[Your task] How many of the lines below contain the string "header"? Reply with the number alone.

#### Provided data ####

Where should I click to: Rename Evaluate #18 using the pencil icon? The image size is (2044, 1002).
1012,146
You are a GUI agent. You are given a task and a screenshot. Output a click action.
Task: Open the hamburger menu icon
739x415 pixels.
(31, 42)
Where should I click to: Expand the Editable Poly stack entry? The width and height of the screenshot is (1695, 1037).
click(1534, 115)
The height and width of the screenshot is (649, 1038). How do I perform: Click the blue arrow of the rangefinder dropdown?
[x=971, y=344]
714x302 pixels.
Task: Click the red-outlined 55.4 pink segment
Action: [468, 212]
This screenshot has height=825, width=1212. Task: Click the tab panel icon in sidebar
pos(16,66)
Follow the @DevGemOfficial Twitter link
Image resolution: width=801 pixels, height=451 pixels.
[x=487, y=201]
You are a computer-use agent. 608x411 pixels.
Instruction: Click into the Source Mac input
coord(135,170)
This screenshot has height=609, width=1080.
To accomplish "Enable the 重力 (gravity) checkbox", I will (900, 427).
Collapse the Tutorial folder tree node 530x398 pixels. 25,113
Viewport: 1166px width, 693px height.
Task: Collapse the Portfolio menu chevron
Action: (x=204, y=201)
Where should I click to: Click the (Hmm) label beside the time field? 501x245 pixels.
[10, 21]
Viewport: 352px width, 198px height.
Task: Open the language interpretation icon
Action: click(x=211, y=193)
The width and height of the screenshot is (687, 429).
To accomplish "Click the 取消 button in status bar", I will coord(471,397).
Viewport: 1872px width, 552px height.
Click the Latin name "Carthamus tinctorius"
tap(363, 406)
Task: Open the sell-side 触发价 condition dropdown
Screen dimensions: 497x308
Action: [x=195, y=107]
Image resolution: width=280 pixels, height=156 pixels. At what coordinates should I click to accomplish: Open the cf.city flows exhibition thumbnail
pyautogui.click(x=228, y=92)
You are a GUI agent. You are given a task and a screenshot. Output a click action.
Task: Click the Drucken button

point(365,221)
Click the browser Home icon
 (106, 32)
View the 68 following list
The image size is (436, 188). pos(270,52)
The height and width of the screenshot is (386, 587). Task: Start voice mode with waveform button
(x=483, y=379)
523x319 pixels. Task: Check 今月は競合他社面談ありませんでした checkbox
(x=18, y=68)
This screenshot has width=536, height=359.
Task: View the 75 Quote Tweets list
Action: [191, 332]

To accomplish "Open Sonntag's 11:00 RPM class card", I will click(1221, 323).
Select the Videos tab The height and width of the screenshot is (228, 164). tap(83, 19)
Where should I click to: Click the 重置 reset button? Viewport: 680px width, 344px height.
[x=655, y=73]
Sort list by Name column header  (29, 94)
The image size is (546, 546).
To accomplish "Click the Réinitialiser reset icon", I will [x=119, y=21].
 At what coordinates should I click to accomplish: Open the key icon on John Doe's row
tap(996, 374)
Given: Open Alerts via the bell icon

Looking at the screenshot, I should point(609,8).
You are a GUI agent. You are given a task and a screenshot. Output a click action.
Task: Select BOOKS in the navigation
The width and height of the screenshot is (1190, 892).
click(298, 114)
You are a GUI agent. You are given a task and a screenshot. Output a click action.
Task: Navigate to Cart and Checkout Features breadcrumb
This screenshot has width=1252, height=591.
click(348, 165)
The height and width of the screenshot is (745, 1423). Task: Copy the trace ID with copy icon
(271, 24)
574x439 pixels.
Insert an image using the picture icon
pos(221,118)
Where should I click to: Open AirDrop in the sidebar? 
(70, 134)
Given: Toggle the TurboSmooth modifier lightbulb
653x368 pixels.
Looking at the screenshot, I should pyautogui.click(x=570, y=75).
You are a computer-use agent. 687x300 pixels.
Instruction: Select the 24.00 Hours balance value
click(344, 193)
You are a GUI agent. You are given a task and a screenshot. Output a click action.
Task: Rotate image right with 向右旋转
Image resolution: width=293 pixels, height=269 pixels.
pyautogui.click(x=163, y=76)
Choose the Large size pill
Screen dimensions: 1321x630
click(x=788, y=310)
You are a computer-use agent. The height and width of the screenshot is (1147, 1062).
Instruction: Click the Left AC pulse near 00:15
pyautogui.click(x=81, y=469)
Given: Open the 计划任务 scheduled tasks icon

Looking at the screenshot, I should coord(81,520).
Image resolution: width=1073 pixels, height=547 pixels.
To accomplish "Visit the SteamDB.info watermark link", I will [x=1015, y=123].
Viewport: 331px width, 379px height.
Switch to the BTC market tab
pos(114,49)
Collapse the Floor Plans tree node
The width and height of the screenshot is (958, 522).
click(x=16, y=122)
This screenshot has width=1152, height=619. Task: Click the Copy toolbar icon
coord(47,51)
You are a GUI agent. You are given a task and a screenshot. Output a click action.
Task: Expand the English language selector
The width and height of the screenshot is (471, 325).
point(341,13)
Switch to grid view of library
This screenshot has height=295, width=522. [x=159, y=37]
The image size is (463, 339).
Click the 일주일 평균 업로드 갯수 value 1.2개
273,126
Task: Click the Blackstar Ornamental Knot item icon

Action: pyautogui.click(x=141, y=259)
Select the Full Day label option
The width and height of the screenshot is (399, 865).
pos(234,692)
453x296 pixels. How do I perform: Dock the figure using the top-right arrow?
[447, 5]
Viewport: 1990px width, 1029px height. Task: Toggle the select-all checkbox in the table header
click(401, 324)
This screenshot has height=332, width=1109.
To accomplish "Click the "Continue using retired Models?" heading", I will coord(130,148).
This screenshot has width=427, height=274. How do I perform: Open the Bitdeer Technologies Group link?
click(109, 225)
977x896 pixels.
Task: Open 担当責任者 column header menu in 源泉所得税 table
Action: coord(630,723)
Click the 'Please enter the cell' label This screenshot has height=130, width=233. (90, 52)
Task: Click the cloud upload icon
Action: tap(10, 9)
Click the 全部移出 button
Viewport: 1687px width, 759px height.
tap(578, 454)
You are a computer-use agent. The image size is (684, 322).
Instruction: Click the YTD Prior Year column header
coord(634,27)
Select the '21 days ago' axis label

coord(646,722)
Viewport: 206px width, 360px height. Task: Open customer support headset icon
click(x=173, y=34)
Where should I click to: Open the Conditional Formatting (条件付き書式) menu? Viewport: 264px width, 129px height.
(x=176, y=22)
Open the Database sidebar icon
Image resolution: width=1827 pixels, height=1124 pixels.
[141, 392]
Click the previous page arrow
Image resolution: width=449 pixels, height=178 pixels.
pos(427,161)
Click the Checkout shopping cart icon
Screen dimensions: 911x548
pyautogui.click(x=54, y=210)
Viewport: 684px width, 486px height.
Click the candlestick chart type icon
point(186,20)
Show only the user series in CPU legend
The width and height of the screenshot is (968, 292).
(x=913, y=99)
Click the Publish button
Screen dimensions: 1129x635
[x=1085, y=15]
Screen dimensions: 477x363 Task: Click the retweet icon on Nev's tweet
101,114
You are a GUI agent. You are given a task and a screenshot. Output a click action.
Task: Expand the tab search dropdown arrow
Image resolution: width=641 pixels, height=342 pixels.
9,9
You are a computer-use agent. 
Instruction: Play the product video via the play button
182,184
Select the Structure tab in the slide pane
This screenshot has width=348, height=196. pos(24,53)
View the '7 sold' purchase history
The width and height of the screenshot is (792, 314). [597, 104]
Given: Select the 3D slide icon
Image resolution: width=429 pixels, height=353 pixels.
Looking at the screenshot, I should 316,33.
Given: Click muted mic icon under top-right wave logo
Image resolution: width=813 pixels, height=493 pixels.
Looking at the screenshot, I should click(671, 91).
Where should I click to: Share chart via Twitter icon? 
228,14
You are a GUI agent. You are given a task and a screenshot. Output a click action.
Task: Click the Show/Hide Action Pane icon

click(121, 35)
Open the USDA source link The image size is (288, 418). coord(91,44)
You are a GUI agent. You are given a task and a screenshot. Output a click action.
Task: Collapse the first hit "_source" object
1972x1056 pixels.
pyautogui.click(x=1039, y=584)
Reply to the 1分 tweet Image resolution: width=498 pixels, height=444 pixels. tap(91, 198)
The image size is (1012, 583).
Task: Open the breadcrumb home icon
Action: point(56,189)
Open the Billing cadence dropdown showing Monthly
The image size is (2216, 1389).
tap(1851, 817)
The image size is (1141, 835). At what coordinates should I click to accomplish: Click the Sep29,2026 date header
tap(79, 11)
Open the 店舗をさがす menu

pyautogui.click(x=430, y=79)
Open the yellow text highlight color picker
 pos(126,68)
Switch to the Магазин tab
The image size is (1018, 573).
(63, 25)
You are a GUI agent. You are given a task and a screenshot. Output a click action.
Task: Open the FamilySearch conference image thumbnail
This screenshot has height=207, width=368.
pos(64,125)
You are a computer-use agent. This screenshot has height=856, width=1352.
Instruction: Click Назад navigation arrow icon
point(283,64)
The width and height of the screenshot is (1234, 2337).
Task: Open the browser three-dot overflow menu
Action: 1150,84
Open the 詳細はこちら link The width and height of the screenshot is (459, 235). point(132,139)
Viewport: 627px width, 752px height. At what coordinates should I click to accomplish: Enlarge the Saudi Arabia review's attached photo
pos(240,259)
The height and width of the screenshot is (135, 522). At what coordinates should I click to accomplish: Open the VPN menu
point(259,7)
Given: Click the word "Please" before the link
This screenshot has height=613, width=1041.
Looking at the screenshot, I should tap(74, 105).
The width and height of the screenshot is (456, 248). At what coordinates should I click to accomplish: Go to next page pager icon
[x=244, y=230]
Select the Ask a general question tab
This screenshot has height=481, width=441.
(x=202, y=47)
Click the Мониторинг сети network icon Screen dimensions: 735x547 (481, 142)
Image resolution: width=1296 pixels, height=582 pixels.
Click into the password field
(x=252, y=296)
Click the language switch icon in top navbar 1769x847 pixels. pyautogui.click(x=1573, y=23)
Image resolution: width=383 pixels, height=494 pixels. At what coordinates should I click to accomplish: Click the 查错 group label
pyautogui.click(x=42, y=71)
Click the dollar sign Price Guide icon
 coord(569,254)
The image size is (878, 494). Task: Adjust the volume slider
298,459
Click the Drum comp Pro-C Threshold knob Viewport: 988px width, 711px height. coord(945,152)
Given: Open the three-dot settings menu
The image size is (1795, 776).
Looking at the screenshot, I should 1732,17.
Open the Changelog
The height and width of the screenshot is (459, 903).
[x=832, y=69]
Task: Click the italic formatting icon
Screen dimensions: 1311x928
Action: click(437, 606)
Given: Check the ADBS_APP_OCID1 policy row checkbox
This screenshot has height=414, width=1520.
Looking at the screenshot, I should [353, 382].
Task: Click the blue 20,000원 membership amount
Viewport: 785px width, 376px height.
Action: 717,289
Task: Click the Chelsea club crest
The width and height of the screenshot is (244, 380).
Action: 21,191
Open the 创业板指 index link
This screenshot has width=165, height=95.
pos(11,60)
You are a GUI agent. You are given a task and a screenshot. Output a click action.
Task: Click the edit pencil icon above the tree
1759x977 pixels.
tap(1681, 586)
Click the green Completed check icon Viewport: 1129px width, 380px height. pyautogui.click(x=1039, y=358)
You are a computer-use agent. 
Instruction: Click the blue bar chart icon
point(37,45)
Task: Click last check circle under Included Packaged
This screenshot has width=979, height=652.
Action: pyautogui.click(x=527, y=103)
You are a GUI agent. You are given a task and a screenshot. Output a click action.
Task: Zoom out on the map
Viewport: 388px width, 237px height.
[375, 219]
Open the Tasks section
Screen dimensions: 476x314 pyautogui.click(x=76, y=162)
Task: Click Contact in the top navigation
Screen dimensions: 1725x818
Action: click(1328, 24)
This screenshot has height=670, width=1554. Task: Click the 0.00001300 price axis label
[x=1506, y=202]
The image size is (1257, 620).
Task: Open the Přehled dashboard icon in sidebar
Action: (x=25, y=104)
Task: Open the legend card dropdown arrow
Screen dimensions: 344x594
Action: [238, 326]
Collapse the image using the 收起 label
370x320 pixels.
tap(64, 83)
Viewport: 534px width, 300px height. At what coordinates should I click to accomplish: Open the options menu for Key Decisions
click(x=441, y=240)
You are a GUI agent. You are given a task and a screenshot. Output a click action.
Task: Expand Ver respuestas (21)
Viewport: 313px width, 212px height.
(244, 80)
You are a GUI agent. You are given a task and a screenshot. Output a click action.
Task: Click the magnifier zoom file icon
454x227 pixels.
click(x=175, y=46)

####

[The completed task] 5